Kunst und Geschichte verfallen

Immer wieder ist in den Medien von Schandflecken die Rede, wenn es um alte und verlassene Gebäude geht. Bei alten Blockbauten aus DDR-Zeiten kann ich zum Teil zustimmen, aber die müssen nicht mal verfallen oder verlassen sein, weil sie in ihrer Architektur schon schlimm aussehen. Nicht alle, aber ich bekomme immer wieder Gänsehaut, wenn ich die vielen Plattenbauten zu Gesicht bekomme, auch wenn diese seit einer Weile bunt gestaltet werden und nicht mehr ganz so grau daher schauen. Sie wirken aber auf mich wie Käfige und die Balkone sind kleine Aussparungen wie in der Käfigtierhaltung.

Und dennoch. Für den Verfall eines Gebäudes ist nicht das Haus verantwortlich, sondern der Inhaber. Ein Gebäude kann nicht in den Baumarkt gehen und sich neue Ersatzteile besorgen. Wenn es sich bei dem Gebäude noch um ein Denkmal geschütztes Objekt handelt, ist der Begriff Schandfleck auf jeden Fall völlig fehl am Platz.

Sieht so ein Schandfleck aus?

Diese „Bruchbuden und Schandflecke“ waren einst imposante Gebäude mit einer zum Teil Jahrhundert langen Geschichte. Handwerkskunst und die Liebe zum Detail wurde, oder besser gesagt, konnte noch nicht in Kosten/Nutzung kalkuliert werden, was sie heute leider so unattraktiv macht. Daher denke ich, sind heutzutage viele Häuser und öffentliche Gebäude nur noch Objekte, die der Nützlichkeit dienen, ohne groß Anspruch an Wert, Stil und Ästhetik zu legen, um den Kostenfaktor für die Instandhaltung niedrig zu halten. Und vielleicht ist die Wertschätzung genau der Punkt, der uns schnell den Begriff Schandfleck äußern lässt.

Denn etwas wertschätzen bedeutet, es zu pflegen und zu erhalten. Wer etwas in seinem Wert nicht schätzt, dem sind diese Dinge auch egal und am Ende wird aus einem schönen Gebäude schnell ein wertloses Objekt. Wer den Begriff Schandfelck benutzt, gerade wenn es Medien tun, setzt die Messlatte der Wertschätzung ganz niedrig und befeuert eine geringe Wertschätzung für alte Gebäude. Wie dann mit ihnen umgegangen wird, sehen wir an vielen Beispielen.

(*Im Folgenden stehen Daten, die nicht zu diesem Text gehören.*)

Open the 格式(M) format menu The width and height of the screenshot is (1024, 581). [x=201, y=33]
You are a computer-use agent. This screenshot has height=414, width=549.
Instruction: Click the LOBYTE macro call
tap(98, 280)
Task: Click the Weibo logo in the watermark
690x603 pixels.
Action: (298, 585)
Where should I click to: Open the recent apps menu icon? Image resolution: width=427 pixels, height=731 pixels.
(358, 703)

Gerade die Urbexer Szene muss sich hier immer wieder von mir Kritik gefallen lassen. Um Wertschätzung der alten Gebäude geht es dort schon lange nicht mehr. Ich will nicht alle in einen Topf werfen, aber was ich so in den sozialen Medien mitbekomme, so besteht ein großer Teil darin, Trophäen zu sammeln. Ich muss unbedingt überall rein, koste es, was es wolle, aber Hauptsache es ist umsonst und kostet nichts. Wie eine Reisegruppe, die in drei Wochen ganz Europa bereist, mit dem Bus zu jeder Sehenswürdigkeit gefahren wird und am Ende glaubt, Land und Leute kennengelernt zu haben.

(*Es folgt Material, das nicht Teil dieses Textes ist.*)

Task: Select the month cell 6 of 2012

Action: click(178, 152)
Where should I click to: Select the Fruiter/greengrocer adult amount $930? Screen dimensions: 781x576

Die Wertschätzung ist auch hier oft sehr gering. So überfluten dann viele Handyfotos das Netz, die ebenfalls wenig Stil und Ästhetik vermuten lassen. Der Anspruch, sich mit dem Gebäude auseinanderzusetzen, seine Vergangenheit und Geschichte mit einzubeziehen, zu fühlen und dann zum Ausdruck zu bringen, wird wie am Fließband abgearbeitet. Was Fließbänder produzieren, ist jedem bewusst. Einheitliche Produkte ohne individuellem Charme und Ästhetik, so wie unsere heutigen Fertigteilhäuser, die nur Objekte zur reinen Funktionalität darstellen, aber eben praktisch sind und wenig Aufwand bedeuten, weil es Zeit und Kosten spart.

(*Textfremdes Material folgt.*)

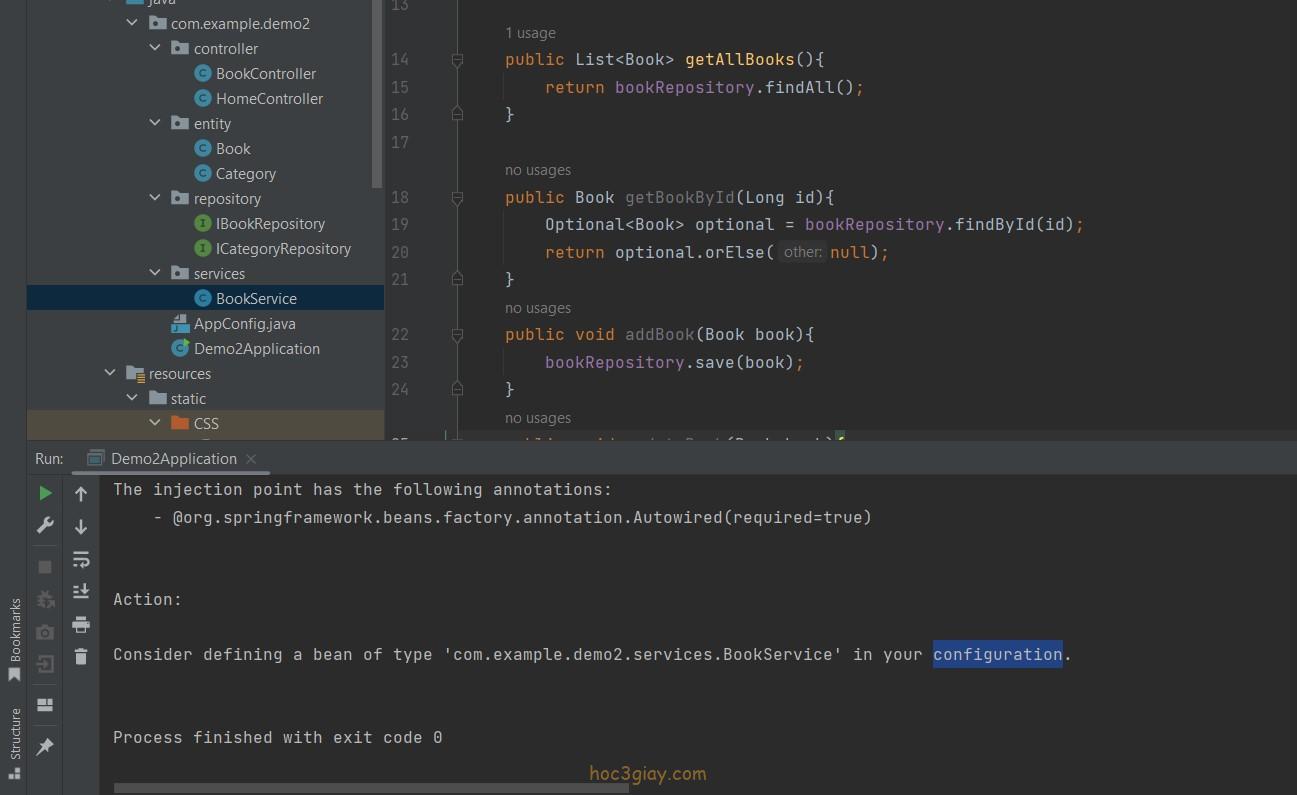
Task: Click the console horizontal scrollbar
Action: click(x=370, y=788)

Die Werbebranche zeigt uns immer lachende und fröhliche Gesichter. Glatt gebügelt und ohne Falten. Reine Haut ohne Struktur und Lebenslinien. So wie die Fassade eines alten Hauses, wird mit billiger Kosmetik jede Lebenslinie verspachtelt und verputzt, damit das Altern nicht zum Vorschein kommt. Am Ende haben wir viele Häuser, die zwar alt sind, aber von außen doch einheitlich wie alle anderen wirken. Manchmal reicht aber ein Blick in das Innere, oder auf ein Foto von damals, welche Schönheit und Eleganz von diesem „Schandfleck“ ausging und das die Falten des Lebens ganz gut zu ihm stehen. Das diese Unebenheiten eine Geschichte erzählen und die Schönheit des Alterns durch Falten erzählt und weitergegeben wird, die wir immer wieder versuchen, zu verstecken.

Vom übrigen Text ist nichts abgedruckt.